**Exercise:**
Copy out each line of the data that contains "legend".

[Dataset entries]
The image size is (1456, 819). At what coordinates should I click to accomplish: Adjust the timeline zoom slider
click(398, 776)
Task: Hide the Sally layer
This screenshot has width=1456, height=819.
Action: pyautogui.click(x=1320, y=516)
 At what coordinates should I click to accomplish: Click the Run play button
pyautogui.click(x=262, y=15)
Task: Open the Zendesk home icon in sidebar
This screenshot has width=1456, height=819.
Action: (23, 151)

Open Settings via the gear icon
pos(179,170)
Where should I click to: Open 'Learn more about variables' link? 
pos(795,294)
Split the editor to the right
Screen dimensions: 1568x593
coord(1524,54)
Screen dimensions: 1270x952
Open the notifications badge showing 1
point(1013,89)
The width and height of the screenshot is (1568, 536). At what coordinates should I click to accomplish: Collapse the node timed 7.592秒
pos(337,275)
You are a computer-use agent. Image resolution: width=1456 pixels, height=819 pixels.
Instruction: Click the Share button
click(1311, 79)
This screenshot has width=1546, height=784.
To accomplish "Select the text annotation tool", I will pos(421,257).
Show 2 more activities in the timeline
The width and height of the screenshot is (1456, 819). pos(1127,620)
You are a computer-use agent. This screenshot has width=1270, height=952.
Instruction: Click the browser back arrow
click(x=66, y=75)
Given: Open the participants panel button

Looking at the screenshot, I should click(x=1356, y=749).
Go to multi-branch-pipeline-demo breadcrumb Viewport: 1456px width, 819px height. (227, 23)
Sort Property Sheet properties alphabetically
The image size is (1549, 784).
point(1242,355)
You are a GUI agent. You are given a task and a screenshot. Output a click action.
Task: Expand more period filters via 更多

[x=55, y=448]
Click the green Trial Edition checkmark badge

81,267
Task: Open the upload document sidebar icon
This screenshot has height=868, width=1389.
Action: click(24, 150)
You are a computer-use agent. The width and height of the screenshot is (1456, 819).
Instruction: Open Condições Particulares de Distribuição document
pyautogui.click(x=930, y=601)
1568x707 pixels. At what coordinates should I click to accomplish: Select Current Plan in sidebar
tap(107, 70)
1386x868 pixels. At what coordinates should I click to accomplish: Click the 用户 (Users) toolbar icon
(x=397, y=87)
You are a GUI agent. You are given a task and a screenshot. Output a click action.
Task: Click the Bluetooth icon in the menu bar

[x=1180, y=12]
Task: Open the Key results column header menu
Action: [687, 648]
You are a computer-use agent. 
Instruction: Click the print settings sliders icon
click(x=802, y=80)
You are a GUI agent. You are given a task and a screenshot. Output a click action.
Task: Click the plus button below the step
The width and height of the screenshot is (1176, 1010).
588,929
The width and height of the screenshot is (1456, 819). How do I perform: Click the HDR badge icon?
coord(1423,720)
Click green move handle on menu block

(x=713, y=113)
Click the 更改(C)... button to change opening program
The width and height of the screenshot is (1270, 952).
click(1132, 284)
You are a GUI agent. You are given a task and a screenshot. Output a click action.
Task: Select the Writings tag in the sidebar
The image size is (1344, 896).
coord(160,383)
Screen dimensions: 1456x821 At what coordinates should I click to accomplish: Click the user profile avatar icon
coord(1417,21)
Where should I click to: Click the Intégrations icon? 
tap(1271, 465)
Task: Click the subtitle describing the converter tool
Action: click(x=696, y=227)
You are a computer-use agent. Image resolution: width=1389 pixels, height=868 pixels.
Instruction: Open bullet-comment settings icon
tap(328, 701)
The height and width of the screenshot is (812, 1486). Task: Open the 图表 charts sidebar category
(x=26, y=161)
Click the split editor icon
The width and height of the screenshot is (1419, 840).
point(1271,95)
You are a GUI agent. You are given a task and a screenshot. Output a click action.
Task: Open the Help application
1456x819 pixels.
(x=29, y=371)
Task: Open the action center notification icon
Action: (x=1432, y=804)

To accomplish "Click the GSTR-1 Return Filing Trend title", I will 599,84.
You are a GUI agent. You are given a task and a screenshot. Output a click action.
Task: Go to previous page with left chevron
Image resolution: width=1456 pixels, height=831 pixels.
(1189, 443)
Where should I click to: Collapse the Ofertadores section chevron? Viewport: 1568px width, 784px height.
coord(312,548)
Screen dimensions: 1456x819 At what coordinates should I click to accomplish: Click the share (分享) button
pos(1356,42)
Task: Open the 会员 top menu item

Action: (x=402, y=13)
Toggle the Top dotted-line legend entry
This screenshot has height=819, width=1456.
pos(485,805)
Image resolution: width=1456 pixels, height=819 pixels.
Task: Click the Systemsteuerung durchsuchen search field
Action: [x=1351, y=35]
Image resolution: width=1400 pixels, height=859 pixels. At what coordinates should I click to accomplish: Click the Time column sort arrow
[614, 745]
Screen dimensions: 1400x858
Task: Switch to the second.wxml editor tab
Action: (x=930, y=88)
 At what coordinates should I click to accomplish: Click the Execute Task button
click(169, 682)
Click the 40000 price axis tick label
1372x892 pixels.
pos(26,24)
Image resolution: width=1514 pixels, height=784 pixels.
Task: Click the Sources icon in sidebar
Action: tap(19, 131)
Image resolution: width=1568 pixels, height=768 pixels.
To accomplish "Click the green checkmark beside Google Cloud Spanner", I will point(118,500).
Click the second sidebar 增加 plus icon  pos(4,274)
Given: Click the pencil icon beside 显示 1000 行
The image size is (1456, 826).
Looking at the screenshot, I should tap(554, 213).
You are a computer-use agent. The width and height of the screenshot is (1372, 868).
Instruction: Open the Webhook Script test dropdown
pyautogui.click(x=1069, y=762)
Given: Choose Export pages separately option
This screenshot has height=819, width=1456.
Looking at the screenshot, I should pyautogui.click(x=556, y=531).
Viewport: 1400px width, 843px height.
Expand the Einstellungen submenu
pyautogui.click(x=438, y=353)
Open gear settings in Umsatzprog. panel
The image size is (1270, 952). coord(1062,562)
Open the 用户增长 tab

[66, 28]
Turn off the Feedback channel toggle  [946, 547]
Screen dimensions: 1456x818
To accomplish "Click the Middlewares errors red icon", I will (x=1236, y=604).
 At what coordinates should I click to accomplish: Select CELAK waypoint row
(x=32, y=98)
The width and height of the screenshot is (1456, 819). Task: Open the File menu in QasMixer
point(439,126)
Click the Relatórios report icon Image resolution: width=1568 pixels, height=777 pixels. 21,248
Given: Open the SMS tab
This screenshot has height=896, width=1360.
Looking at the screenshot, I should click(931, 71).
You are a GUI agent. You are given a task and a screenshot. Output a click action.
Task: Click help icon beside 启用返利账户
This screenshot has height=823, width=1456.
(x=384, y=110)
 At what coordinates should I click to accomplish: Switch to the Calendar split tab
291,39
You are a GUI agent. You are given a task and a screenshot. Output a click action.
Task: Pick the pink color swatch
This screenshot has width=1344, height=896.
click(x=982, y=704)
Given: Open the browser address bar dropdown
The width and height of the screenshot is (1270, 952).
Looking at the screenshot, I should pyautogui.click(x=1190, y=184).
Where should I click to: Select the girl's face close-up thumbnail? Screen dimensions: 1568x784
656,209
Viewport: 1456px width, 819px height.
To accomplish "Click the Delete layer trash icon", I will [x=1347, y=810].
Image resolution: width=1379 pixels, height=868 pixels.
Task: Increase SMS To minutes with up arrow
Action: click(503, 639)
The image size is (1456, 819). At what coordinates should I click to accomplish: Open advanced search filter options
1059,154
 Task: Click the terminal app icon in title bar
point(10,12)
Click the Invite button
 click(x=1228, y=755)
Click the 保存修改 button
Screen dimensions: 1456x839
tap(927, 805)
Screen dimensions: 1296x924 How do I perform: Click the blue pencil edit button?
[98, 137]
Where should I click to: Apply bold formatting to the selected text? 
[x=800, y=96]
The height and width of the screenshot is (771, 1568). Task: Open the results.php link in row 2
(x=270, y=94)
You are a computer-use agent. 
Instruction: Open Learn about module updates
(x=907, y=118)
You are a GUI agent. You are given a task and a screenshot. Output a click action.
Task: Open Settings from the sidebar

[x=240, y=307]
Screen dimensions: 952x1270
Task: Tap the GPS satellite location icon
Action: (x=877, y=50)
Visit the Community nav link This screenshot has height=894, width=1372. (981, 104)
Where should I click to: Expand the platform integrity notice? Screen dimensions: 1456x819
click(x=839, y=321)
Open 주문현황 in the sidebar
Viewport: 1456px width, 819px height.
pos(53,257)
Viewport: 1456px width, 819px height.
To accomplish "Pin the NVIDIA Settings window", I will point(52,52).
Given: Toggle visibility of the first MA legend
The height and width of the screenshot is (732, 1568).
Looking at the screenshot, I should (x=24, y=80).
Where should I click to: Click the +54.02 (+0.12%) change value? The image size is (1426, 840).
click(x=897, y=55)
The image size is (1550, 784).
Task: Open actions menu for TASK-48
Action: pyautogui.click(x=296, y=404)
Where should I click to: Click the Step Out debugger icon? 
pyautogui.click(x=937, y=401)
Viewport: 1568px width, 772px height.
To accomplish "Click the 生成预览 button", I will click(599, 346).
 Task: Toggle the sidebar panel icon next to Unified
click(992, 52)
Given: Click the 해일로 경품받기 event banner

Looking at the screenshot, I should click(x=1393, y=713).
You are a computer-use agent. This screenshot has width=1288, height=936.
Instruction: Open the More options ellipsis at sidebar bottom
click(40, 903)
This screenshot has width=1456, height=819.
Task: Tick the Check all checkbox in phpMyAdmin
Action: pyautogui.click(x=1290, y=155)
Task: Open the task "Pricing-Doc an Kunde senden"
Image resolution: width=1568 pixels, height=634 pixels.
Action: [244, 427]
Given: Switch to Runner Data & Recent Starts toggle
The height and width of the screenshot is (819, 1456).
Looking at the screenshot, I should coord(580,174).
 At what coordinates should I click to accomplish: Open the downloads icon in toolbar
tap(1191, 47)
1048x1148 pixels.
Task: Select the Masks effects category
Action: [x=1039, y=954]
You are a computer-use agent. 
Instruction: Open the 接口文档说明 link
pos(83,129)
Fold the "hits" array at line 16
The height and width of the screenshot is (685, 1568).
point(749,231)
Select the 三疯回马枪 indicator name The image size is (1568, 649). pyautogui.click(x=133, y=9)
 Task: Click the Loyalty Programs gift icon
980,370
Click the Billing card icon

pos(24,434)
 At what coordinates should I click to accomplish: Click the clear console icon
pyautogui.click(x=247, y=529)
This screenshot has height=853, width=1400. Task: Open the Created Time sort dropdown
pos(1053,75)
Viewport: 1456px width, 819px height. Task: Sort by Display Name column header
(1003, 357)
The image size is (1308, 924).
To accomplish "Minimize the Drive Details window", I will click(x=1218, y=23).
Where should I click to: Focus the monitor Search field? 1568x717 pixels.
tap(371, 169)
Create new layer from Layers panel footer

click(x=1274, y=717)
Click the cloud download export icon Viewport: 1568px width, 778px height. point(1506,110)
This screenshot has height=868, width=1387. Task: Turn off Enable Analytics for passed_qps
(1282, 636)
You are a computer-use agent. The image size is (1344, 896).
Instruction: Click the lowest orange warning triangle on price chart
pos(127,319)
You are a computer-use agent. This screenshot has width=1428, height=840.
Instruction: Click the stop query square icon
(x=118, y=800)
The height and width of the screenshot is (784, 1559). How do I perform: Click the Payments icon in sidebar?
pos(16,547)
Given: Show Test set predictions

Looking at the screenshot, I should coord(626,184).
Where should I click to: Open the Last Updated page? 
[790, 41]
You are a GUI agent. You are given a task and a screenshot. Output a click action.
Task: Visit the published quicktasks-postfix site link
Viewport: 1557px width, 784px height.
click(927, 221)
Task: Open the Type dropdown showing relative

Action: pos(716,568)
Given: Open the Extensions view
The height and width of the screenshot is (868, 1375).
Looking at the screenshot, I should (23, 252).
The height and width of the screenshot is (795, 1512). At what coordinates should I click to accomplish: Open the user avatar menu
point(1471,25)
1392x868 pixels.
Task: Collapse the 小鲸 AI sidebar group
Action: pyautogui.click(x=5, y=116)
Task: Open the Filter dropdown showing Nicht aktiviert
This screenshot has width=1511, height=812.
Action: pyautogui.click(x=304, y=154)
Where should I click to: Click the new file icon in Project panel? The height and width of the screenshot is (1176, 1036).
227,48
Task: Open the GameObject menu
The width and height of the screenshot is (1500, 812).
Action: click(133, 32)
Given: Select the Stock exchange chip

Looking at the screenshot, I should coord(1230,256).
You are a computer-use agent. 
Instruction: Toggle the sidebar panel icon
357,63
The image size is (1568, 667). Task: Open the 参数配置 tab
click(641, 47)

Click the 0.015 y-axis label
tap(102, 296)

**Solution to the problem:**
Toggle the Top dotted-line legend entry
Given: Toggle visibility of the first MA legend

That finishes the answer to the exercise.